Uther dismisses the man at the usual time and sits at his cleared table for a moment of thought before sending one of the guards to seek out Prince Arthur's servant and bring him to the king.
* * *
Uther waits at the window. He sees the guard cross the courtyard with Merlin by his side, the two apparently chatting amiably. Beyond, there are knights in the tiltyard and the laundresses are stringing long lines of washing in the sun-lit airing yards.
"Ah, Merlin," he says as the boy comes in, casting one look back at the guard as he steps back into place outside the doorway.
His bow is definitely better than it was six months ago, but the boy does look as thin and as exhausted as Morgana had said.
"Are you content here in Camelot?" Uther begins.
Merlin looks sincere as he answers, "Yes, Your Majesty."
"It is not too much for you, assisting Gaius as well as serving the Prince?"
"Oh no, Sire."
"I could relieve you of one of your roles - you could assist Gaius full-time if you wished. He needs a permanent assistant."
The boy looks stricken. His mouth drops open as he struggles to find the words. "I don't mind doing both, sire. Has A...anyone complained?"
Uther looks at him silently. As he expects, the boy begins to gabble.
"I like helping Gaius, and I've been practicing potions a lot because there's sickness in the lower town at this time of year - I mean, you know that I'm sure, but they can't always afford the potions but it doesn't cost me anything but the time to gather the ingredients and make the potions and Gaius is too busy but I always have other things to do during the day and I suppose it does keep me up late at night but..."

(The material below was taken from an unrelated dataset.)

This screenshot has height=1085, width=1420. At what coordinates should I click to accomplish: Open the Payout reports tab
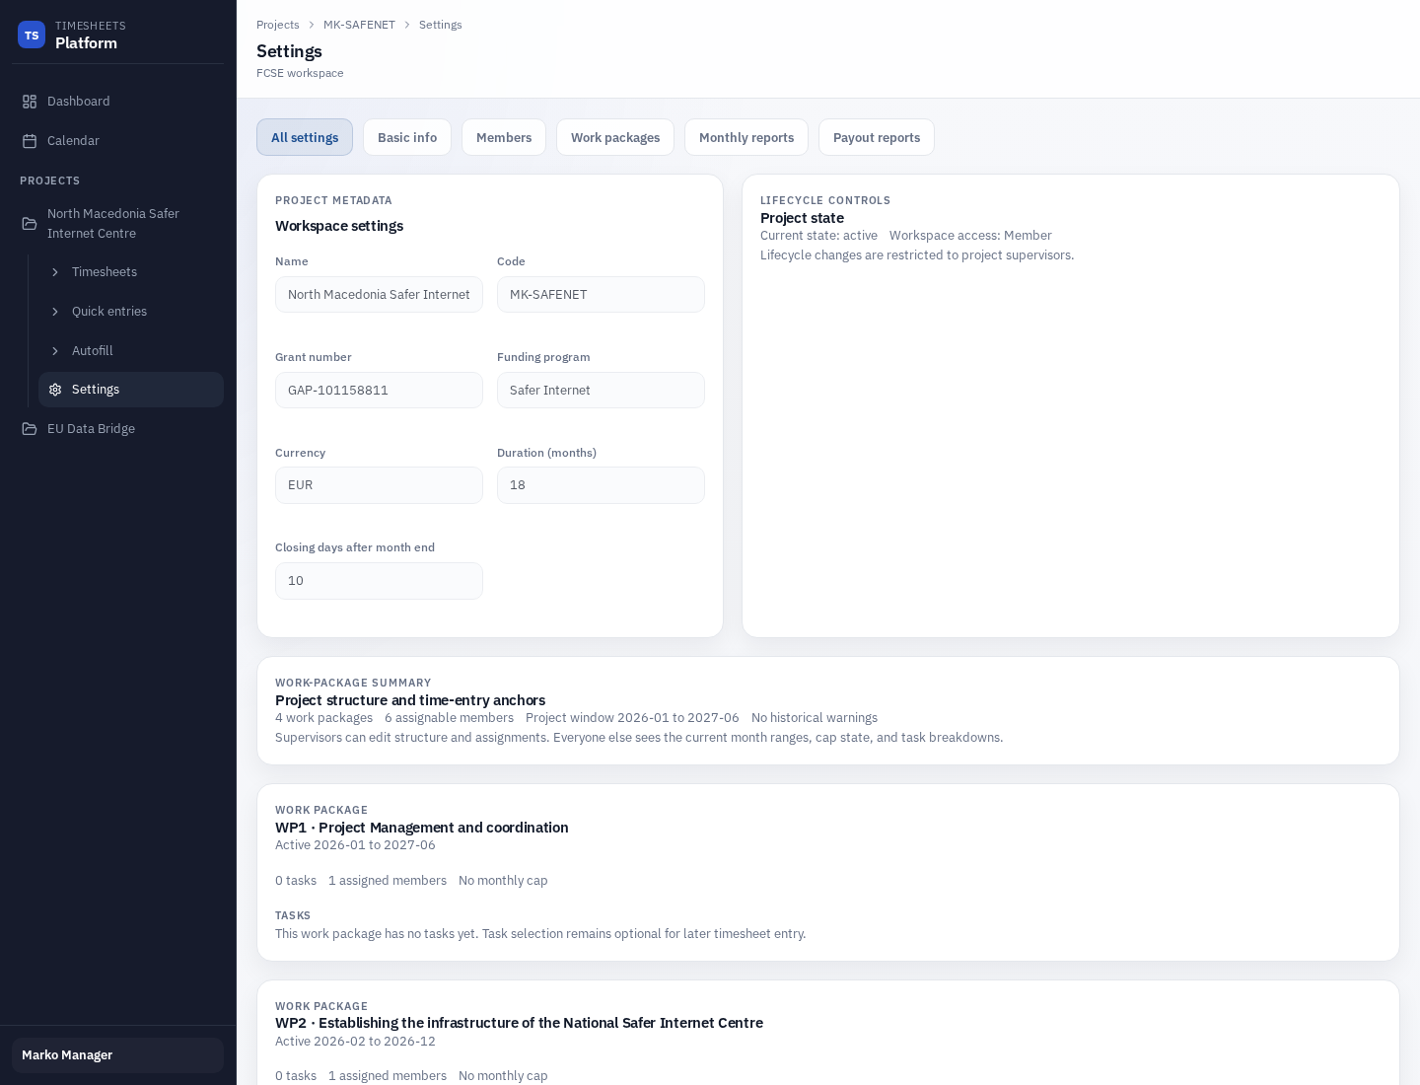pyautogui.click(x=877, y=137)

Uther's face twitches with relief and the desire to laugh. He gestures curtly for silence and turns away to school his face before finishing with the matter.
"Your desire to help those less fortunate is a good thing, but one man can only do so much, as I'm sure Gaius will have told you."
The boys bows his head submissively.
"Do you wish to continue to serve the Prince? If you prefer to pursue your work with Gaius there will be no blame upon you. A physician is an honourable profession, and if you are called to assist the sick then neither Prince Arthur nor I will have any quarrel with that."
"No, Sire." Merlin shows no doubt, no hesitation. "I serve the Prince."
Uther nods, satisfied at last.
"Very well. Let us leave it at that. But remember, you cannot serve him well if you are exhausted. Take Gaius' advice - he knows what he is talking about."
The tense shoulders of the lad relax. "Yes, Sire. I will, Sire."
"You may go," says Uther.
He is still watching from the window as Merlin sprints across the courtyard to the tiltyards towards a knight whose uncovered head shines brightly in the sunshine. The headlong rush checks just short of collision and the armoured figure throws up exasperated arms as Uther smiles.